- Task item
Return the data below exactly, minus the pictures.

- Stored records
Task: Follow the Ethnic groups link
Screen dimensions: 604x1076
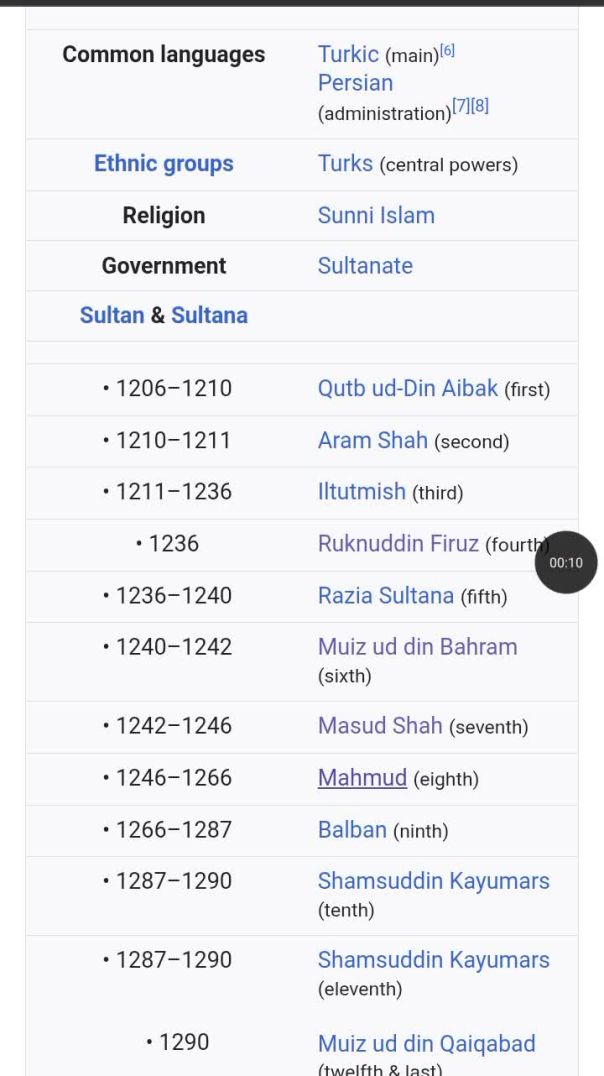Action: coord(163,164)
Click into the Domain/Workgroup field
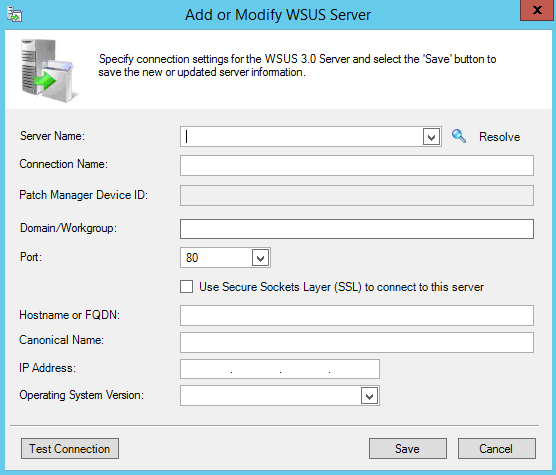Screen dimensions: 556x475 (357, 229)
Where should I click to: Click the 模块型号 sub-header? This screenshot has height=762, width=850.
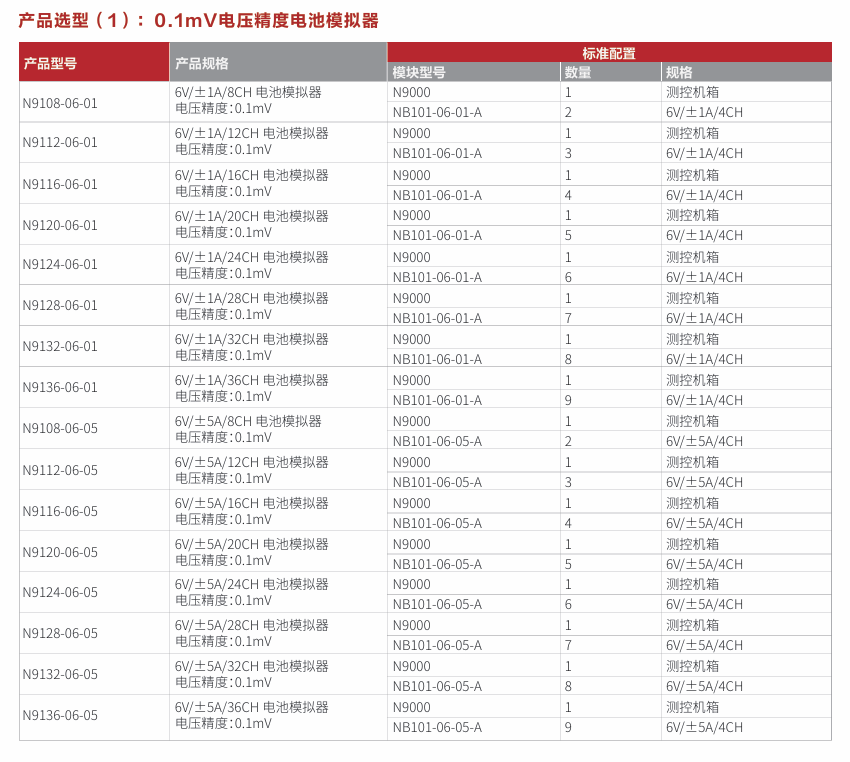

- Answer for the task
Task: Follow the Ethnic groups link
Screen dimensions: 604x1076
Action: coord(163,164)
Click into the Domain/Workgroup field
Screen dimensions: 556x475 (357, 229)
Where should I click to: Click the 模块型号 sub-header? This screenshot has height=762, width=850.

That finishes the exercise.